Sadly, though, both movies’ big swings seem to have missed by miles. Joker: Folie à Deux has divided its fanbase and will finish its run with a box-office take barely a fraction of the first film. Megalopolis has been widely dismissed as another one of Coppola’s follies—a strange, unwieldy film that has alienated most people who have seen it.

The receptions afforded to these films made us ponder five other recent movies which took big swings and missed, whether for creative or financial reasons.

Five ambitious movies that flopped:

5. Napoleon (Ridley Scott, 2023)

Before Ridley Scott’s Napoleon hit screens in November 2023, fans of the director were preparing themselves for another one of his signature historical epics. The trailer looked like it had many large-scale battles, rip-roaring action, palace intrigue, and Joaquin Phoenix returning to the kind of film he and Scott had experienced so much success with on Gladiator. After people saw the film, though, they were understandably bemused.

You see, while Scott delivered on the battles, action, and palace intrigue, he also made Napoleon a quirky comedy – and a large portion of the audience felt this didn’t work. It meant the movie’s tone was jarring, with the juxtaposition of epic, wide-scale history and Phoenix’s portrayal of Napoleon as a horny, socially inept weirdo being too strange for some. The movie became meme material, mainly thanks to Phoenix’s hilarious delivery of the line, “You think you’re so great because you have boats”. However, I’m not sure how many people were laughing ‘with’ the film instead of ‘at’ it.

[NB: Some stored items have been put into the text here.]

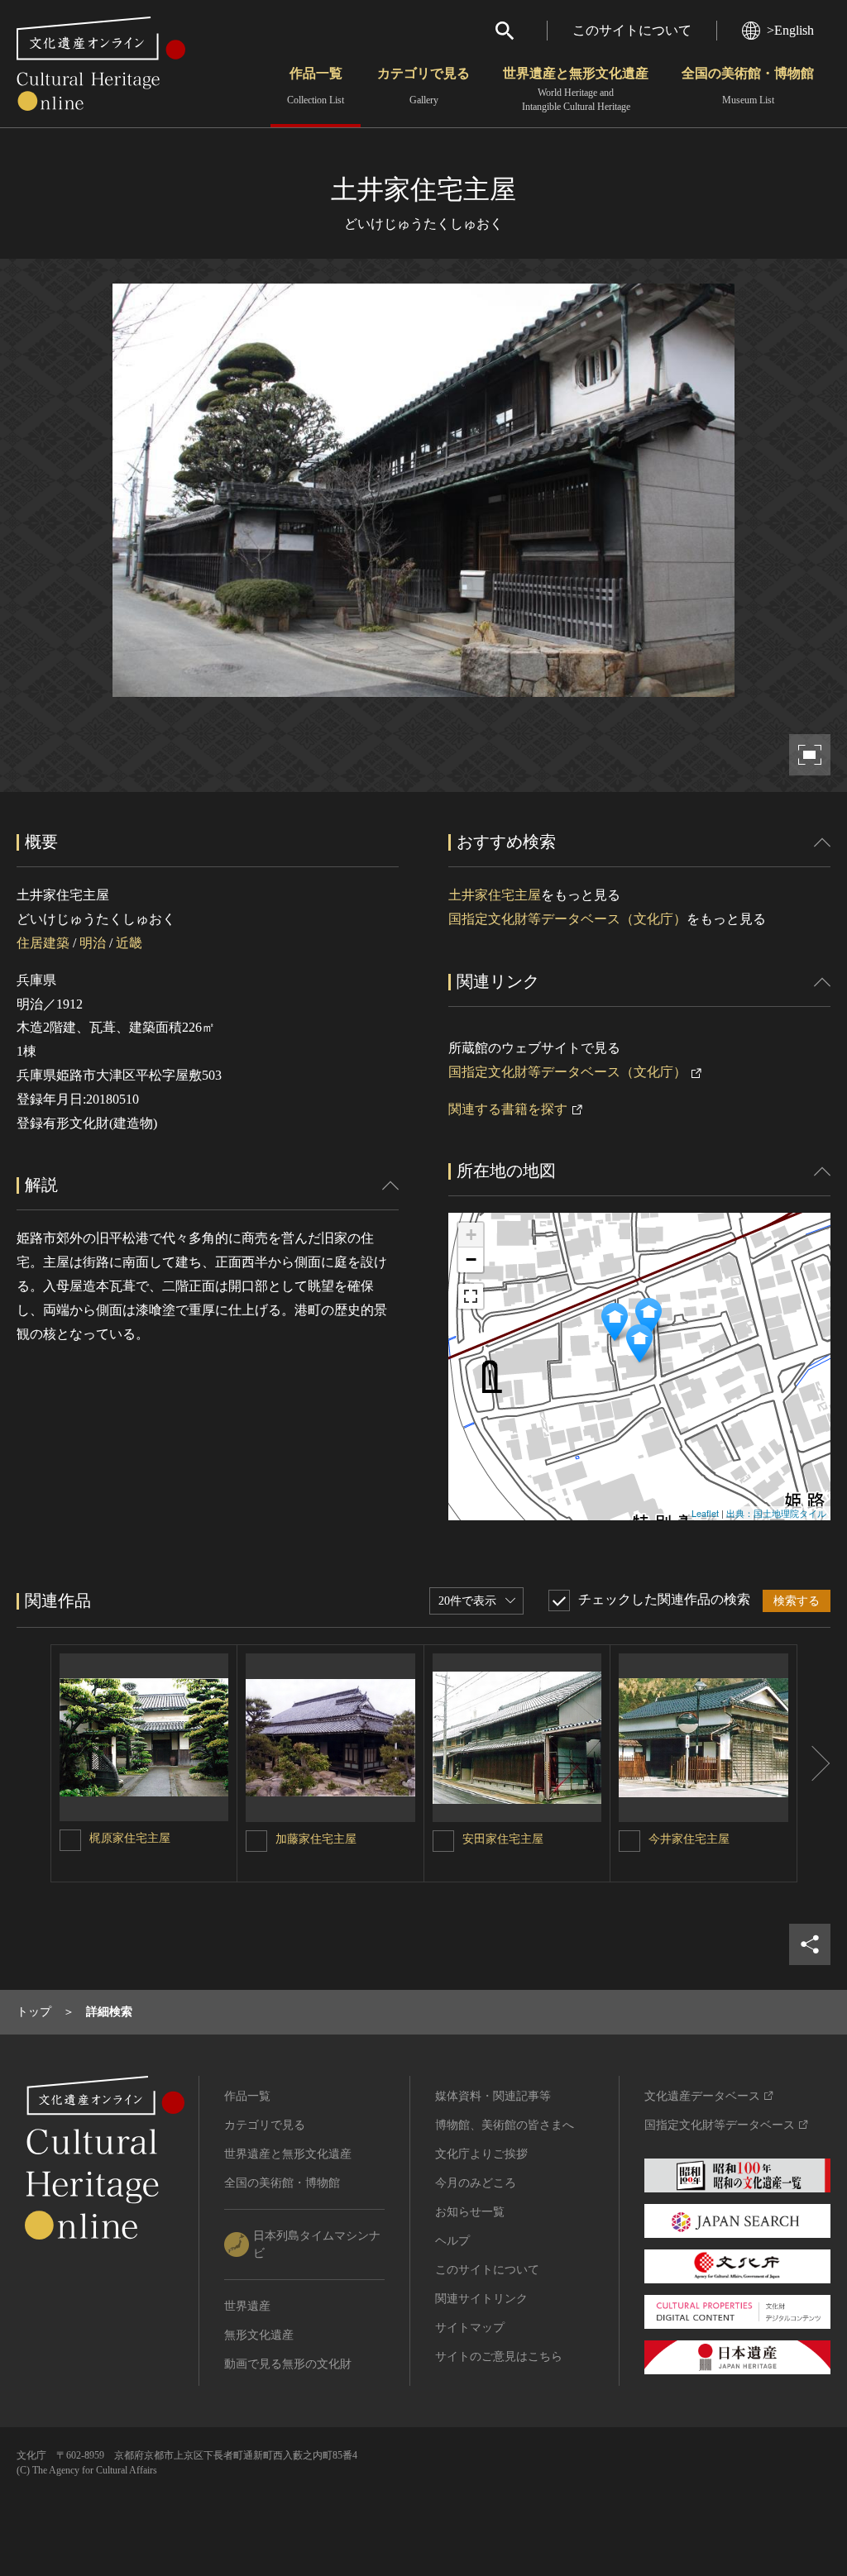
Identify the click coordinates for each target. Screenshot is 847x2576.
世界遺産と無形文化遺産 (575, 89)
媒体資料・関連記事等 (493, 2096)
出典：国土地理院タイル (776, 1512)
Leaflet (705, 1512)
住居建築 (43, 943)
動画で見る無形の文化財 (288, 2364)
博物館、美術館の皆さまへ (504, 2125)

4. Halloween Ends (David Gordon Green, 2022)

In some ways, David Gordon Green’s modern Halloween trilogy is a triumph. It brought everyone’s favourite pale-masked holiday killer back in a big way, with the first movie, in particular, proving that there’s still a lot of life left in that murderous old dog. The second entry – Halloween Kills – was less well-received by fans and critics but was still generally on the right side of the line. People appreciated what Green was trying to do by expanding the story and making it a tale of a city driven mad by fear, even if he didn’t fully land that plane.

By the time the third entry came around, though, Green took another big creative swing – and this time, it most definitely didn’t pay off. All the marketing materials promised fans a final epic showdown between Jamie Lee Curtis’ Laurie Strode and her nemesis Michael Myers. Hence, they were pretty darn mad when they got the story of a random Haddonfield teen becoming a serial killer instead. This bizarre choice takes up most of the film, with only the last act reverting to a battle between Laurie and Michael. It was almost as if Green was obligated to deliver this showdown but had no real interest in it – and it showed.

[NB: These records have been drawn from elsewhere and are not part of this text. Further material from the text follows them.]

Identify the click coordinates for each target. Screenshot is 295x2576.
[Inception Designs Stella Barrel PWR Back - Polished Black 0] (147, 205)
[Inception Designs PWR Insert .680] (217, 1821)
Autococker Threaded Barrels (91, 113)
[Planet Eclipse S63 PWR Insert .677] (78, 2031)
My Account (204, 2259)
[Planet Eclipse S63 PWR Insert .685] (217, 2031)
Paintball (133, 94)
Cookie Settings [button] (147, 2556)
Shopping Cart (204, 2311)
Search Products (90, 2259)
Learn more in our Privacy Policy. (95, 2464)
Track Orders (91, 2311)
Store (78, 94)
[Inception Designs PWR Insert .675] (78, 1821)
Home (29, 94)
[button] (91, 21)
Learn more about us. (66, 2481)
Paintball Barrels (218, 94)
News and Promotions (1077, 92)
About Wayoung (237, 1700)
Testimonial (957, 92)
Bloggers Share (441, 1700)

3. Beau is Afraid (Ari Aster, 2023)

We promise we’re not trying to pick on Joaquin Phoenix in this article—it’s just that the man has a tendency to make big swings in his movie choices, and some of them miss the mark. This isn’t to say he shouldn’t keep taking these risks, though. His fearless approach to movie stardom has led to gems like You Were Never Really Here, Her, and The Sisters Brothers. You do you, Joaquin – we’ll just be here to gently point out when things don’t go so well.

To be fair, Phoenix was nominated for a Golden Globe for Beau is Afraid, Hereditary director Ari Aster’s third movie, so he’d probably argue his big swing paid off. For general audiences, though, who had helped make Hereditary and Midsommar genuine indie hits for the director, Beau was too far into the surreal realm. Its “throw everything at the wall and see what sticks” approach to genre and tone gave those who went to see it whiplash, while the nearly three-hour runtime likely put off others who might have been tempted to give it a go.

2. Luther: The Fallen Sun (Jamie Payne, 2023)

As a television show, the BBC’s Luther never concerned itself with “realism”. It often felt like Idris Elba’s impossibly cool, impossibly tortured DCI John Luther couldn’t leave his apartment without tripping over a serial killer. Perhaps this is why, when it came time to transfer the character to the big screen – or, more accurately, the Netflix screen – creator Neil Cross and director Jamie Payne seized the opportunity to abandon reality altogether.

The resulting film – Luther: The Fallen Sun – plays more like a street-level superhero movie than a standard police whodunnit. Luther gets involved in an action-packed jailbreak and ends up facing off with his nemesis in a bunker in rural Norway before a final encounter on a frozen lake. Andy Serkis’ villain is more akin to the likes of the Joker than the heightened criminals Luther encountered in the show, and it’s all a bit jarring. Fans seemed to like the movie enough, but an air of confusion definitely lingered over it, and it wouldn’t be surprising if the creators dialled things back for future Luther adventures.

1. Babylon (Damien Chazelle, 2022)

Babylon is an incredible film, yet it’s also a big swing and a miss. How can this be? Well, creatively, the film is astonishing. Damien Chazelle—riding high after the triple whammy of Whiplash, La La Land, and First Man—was given a cast of A-list talent and an $80million production budget to make a three-hour exploration of Hollywood’s excesses during the transition from the silent era to talkies at the end of the 1920s. That’s just about the biggest swing a motion picture can take in the modern climate – but it didn’t pay off.

While the film received three Academy Award nominations, it wasn’t nearly as critically lauded as his previous efforts. Many critics dismissed it as a case of style over substance at best and self-indulgence at worst, and it didn’t perform well at the box office either. A worldwide return of $63m meant that the film lost Paramount a staggering $87.4m after promotional costs were factored in. Ouch.